Of the 15 projects scheduled to take place over the next 10 years, seven of them take place on Hwy. 75. Of those, four are listed as priority projects during this time frame. The first two of these priority projects would take place in 2020 and cover the areas stretching from FM 1417 to State Highway 91.

The first of those projects would stretch from FM 1417 to just south of Center Street with a estimated price tag of $57.5 million. The second stretch would cover areas from south of Center Street north to Hwy. 91 for $70 million, without any new interchanges.

However, a secondary item lists improvements to the pedestrian access bridge at Pecan Street that would increase the price to $76.4 million. Barnett said plans call for upgrades to all bridges along the route to bring them up to interstate and freight standards. This would address concerns regarding the height of this and other bridges that cross the highway.

A third project, scheduled for 2022, would see the reconstruction and expansion of Hwy. 75 from Hwy. 91 to U.S. Highway 82 with an estimated price of $52.6 million. The final priority project, scheduled for 2024, will extend the three-mile stretch from Hwy. 82 to Loy Lake Road. The plan calls for a new interchange with Blue Flame Road, with a total cost of $75.4 million.

This project includes more than $28 million in improvements to the intersection of Hwy. 75 and Hwy. 82. This will include additional frontage lanes, turn lanes and changes to ramps for the highways. These improvements are designed to improve congestion issues which can result in traffic being backed up onto Hwy. 82 at times, Barnett said, previously.

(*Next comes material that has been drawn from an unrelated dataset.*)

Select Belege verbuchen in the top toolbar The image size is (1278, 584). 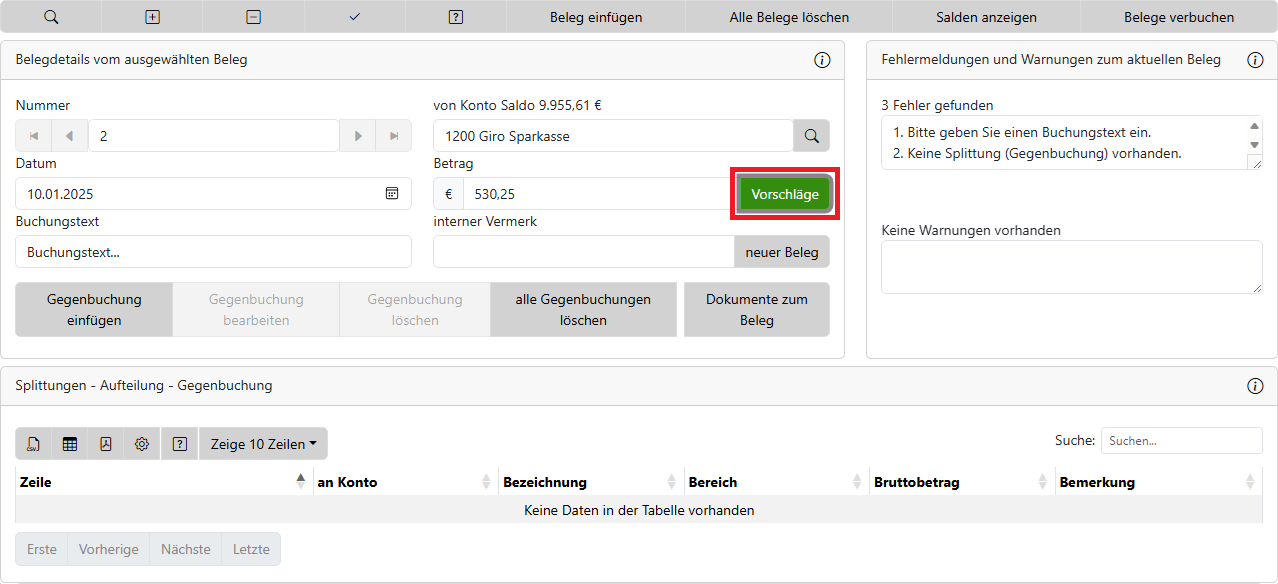(x=1178, y=17)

Barnett said improvements to the intersection are likely the biggest priority locally. However, he believes the other improvements would likely match closer with TxDOT’s priorities and give the SDMPO the greatest chance for additional funding.

“There is no doubt that the highest priority in Grayson County is the 75-82 intersection,” Barnett said. “But that doesn’t mean that is a priority to TxDOT.”

This final project includes changes to Spur 503 in Denison that would see it converted from a direct connect roadway to a traditional interchange. Barnett said the current layout is no longer needed under current traffic models. Additionally, the current design makes adjacent land difficult to market and develop, he said.

“It takes it away from what it used to be and into what it should be,” Barnett said. “It should be a nice connection into downtown.”

Other projects include expansion of the roadway from County Line Road to FM 902 and from there to FM 1417.

Barnett said this 10-year list of projects was originally discussed in February and submitted to the transportation commission in March, but the projects were not included in that version. Since then, Barnett said he has received instructions on how to submit projects for an August update. In the event the project is passed over again, Barnett said the SDMPO may get a third chance in March 2018.

In addition to reflecting an increased priority on Hwy. 75, the list also reflects changes in expected SDMPO funding. The initial proposal was made under the assumption that the SDMPO would receive $93 million in state category 2 funding. Due to decreased sales tax across the state, Barnett changed this estimate to $81 million in the most recent list of projects.

In addition to approving the list of projects, the policy board approved amendments to its four-year transportation improvements plan to reflect these new priority projects. In the event that the funding for Hwy. 75 is not approved in August, Denison Mayor Jared Johnson said the SDMPO would likely revert to its previous four-year plan when it starts work on the next plan, covering 2019 through 2022, this October.